### Prompt:
Please resume the article below on the communal role of cargo bikes, carrying on from its final sentence ending "to deliver food to vulnerable people". Leave the listing that follows it untouched.

What is the communal role of the cargo bike?
It is a wet January evening and I am cycling with Michael Barratt, a transport professional and community volunteer. This evening we are making our way from his home in Woodford to the Ilford-based Project Malachi Hostel, in the London borough of Redbridge. This ten-mile round trip is one Barratt has been making every Wednesday since June 2020. At approximately 5 pm he picks up fifteen hot meals from nearby Rotary Club members Peter and Esther, before threading his way across parks, along dual carriageways and through residential streets. The pace is steady, but efficient, and when we arrive a member of staff is on hand, ready to unload the meals off Barratt’s cargo bike.
Cargo bikes have been performing these types of food deliveries for decades, but perhaps only since the first UK lockdown has their communal value been fully understood. Across London – from Ilford to Lambeth and many places in between – cargo bikes have been at the centre of community efforts to deliver essentials to residents, the vulnerable, and those shielding from the dangers of the coronavirus. In fact, the last mile role which cargo bikes perform so successfully in the commercial sector is a perfect fit for the hyperlocal nature of deliveries for communal purposes.
Alix Stredwick is the founding director of CarryMe Bikes CIC, an East London-based social enterprise which provides cargo bikes and other types of cycles to the local community. She sometimes gives customers discounted rates, on the understanding that the cycles are being used to help facilitate a range of community projects. She relayed how during the spring 2020 lockdown she was inundated with customers wanting to hire cargo bikes to help their local communities. Examples include Hackney-based Round Chapel neighbourhood projects and the Tower Hamlets refugee service, both used cargo bikes to deliver food to vulnerable people.

### Stored data:

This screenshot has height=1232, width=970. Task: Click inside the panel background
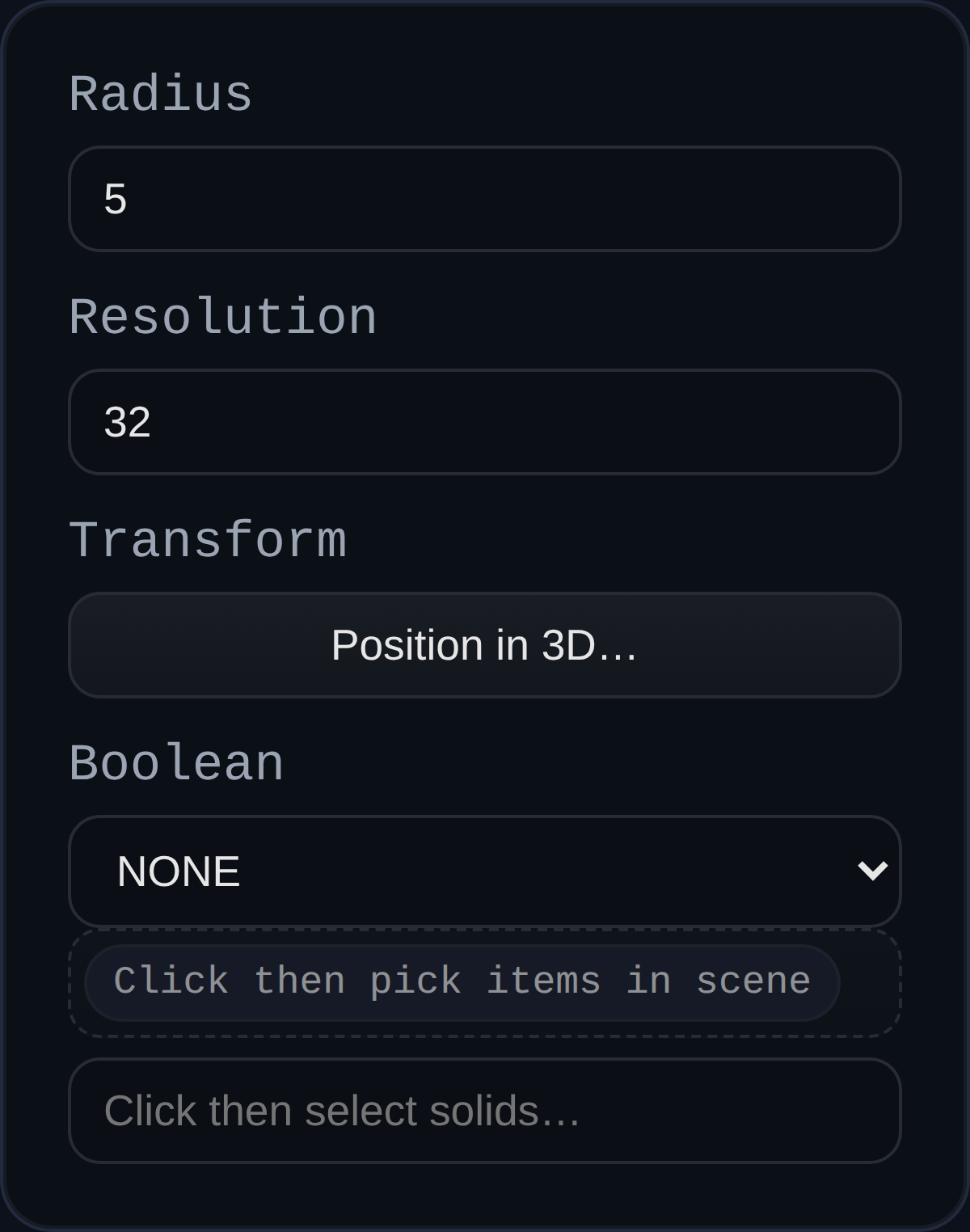(x=485, y=1196)
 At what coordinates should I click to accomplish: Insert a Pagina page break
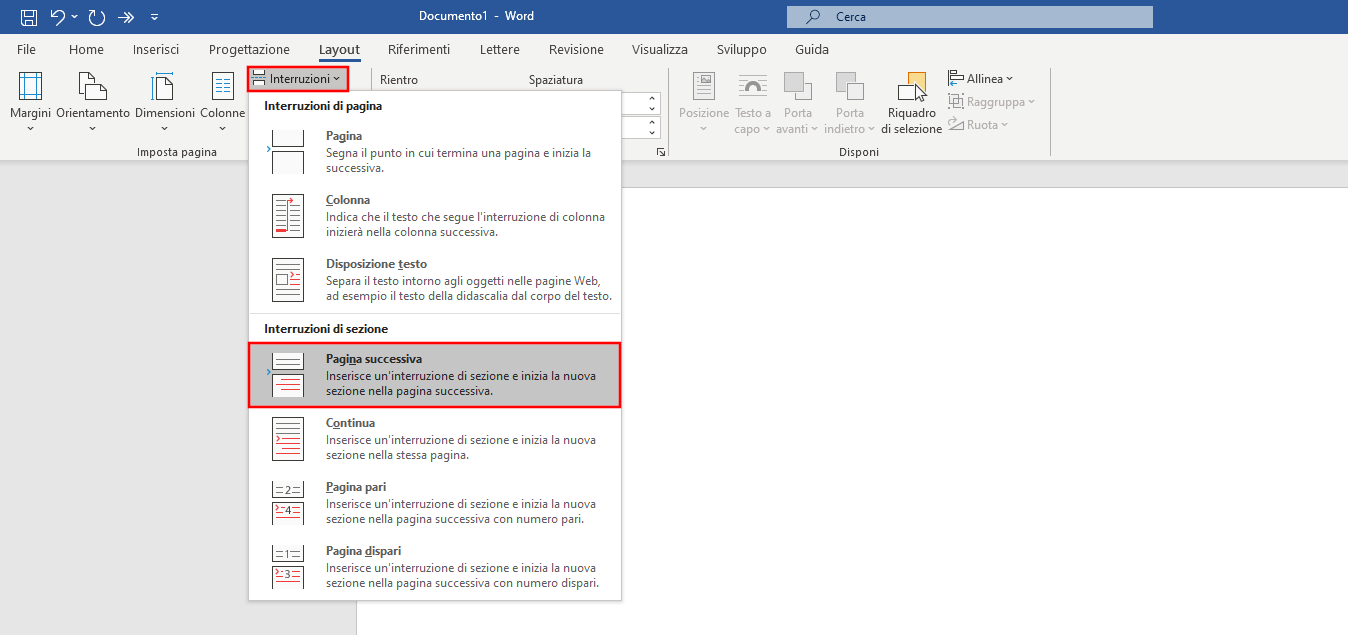point(434,151)
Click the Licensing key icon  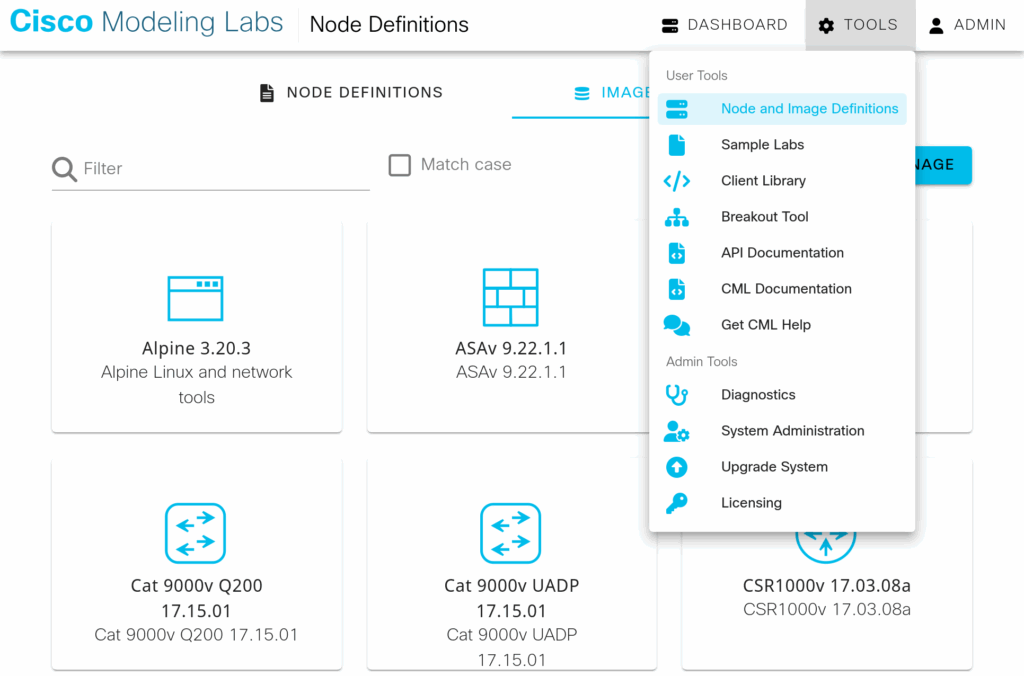677,503
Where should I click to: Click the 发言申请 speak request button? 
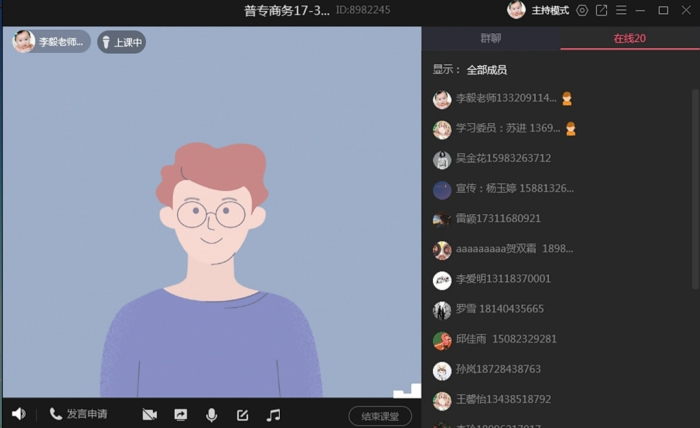coord(78,414)
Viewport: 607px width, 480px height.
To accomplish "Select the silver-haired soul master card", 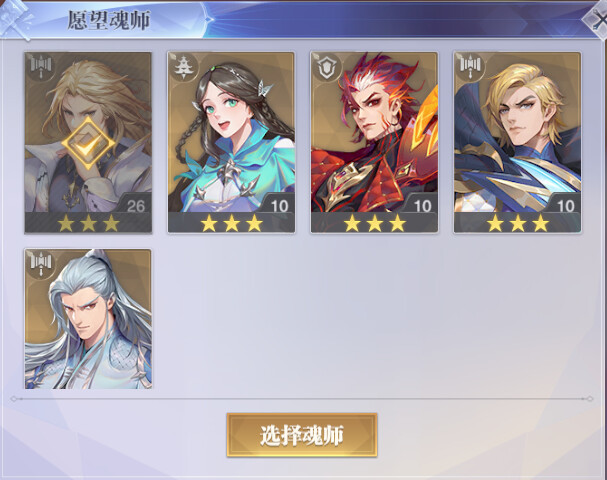I will tap(88, 319).
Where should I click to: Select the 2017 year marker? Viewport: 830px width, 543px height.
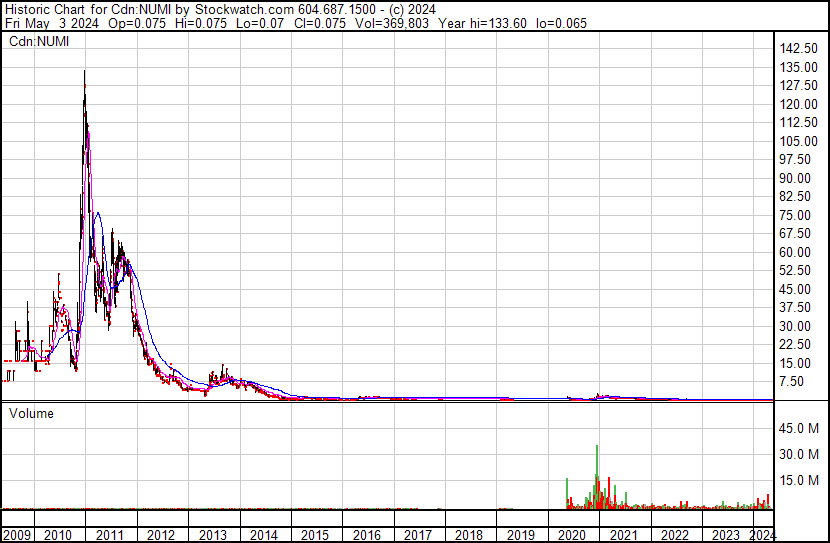(418, 534)
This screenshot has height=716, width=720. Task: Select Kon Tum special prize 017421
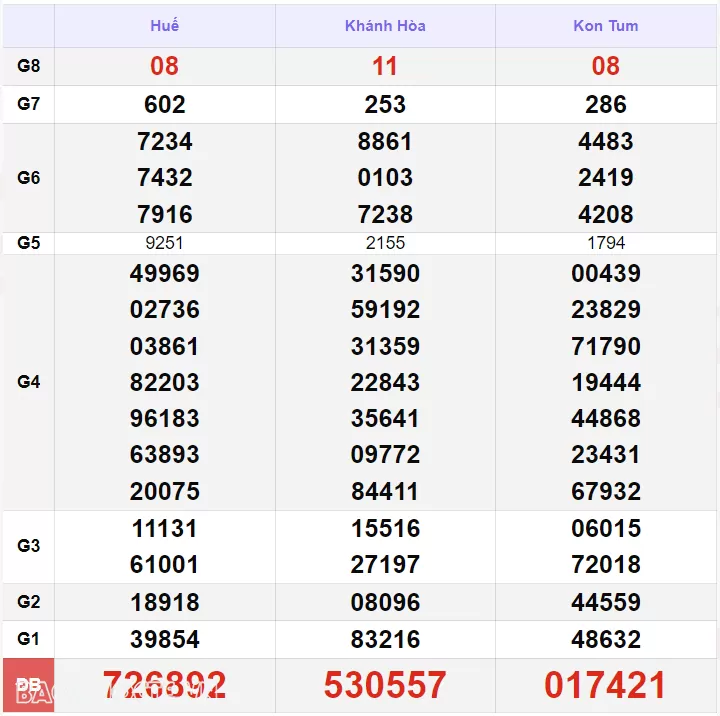click(606, 685)
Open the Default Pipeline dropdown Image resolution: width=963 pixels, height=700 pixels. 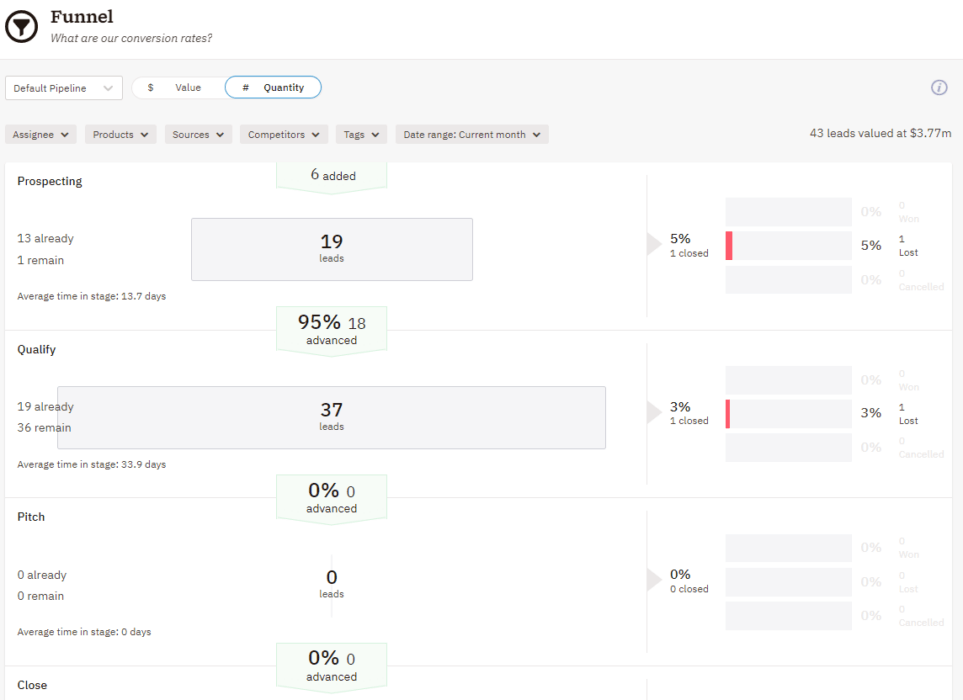point(63,88)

### Exercise result:
In South London, the cargo bike logistics company, Pedal Me, partnered with Lambeth Council to deliver nearly 10,000 care packages to residents during the spring lockdown. As well as delivering packages, riders transported vulnerable patients for hospital visits. Trust in cargo bikes as a safe mode of transport is aided by their door-to-door nature, the limited number of surfaces, and their provision of outdoor seating. A month into the six-week operation, volunteers offered to help the Pedal Me team organise and optimise deliveries at a local recreation centre. Two further hubs were opened in the north and south of the borough, effectively recreating the type of infrastructure commonly used for commercial deliveries in large cities.
Following our delivery for the residents at the Malachi hostel in Ilford, Barratt and I spoke to Jason, one of the hostel’s community care workers. He explained that the Salvation Army-owned hostel serves as a steppingstone for a rolling complement of approximately thirty residents. The project is unique as it integrates a hostel with a social enterprise – a bicycle refurbishment workshop no less – designed to provide residents with an option to get back into the workforce. Jason believes that food deliveries via cargo bike fits the ethos behind Project Malachi perfectly and is an initiative which could be rolled out for similar projects.
Just before we leave, I ask Barratt whether making the deliveries via cargo bike has benefited him personally. He tells me that he once had to use a car because his cargo bike required maintenance. Though he admitted the journey itself was a few minutes quicker, he was unable to find a parking space close to the hostel, which caused both unnecessary stress and delay, in addition to the cost of parking. By contrast, on his cargo bike, Barratt can cycle door to door, while the use of segregated routes mitigates congestion and enables him to accurately schedule his arrival with hostel staff.
Though communal cargo bikes continue to demonstrate proof of concept on a micro-city level, is there the potential to deliver macro-city benefits which more closely mirror the role played by their commercial counterparts? Barratt believes so and is quick to point out that there are huge opportunities for the trialling, and scaling up, of communal cargo bike use for similar projects in cities across the UK. In a sector where communal agents must be frugal, the inherent economic advantages of cargo bikes over motorised modes, such as their lower running costs, complement their recognised environmental benefits and the feel-good factor associated with their use.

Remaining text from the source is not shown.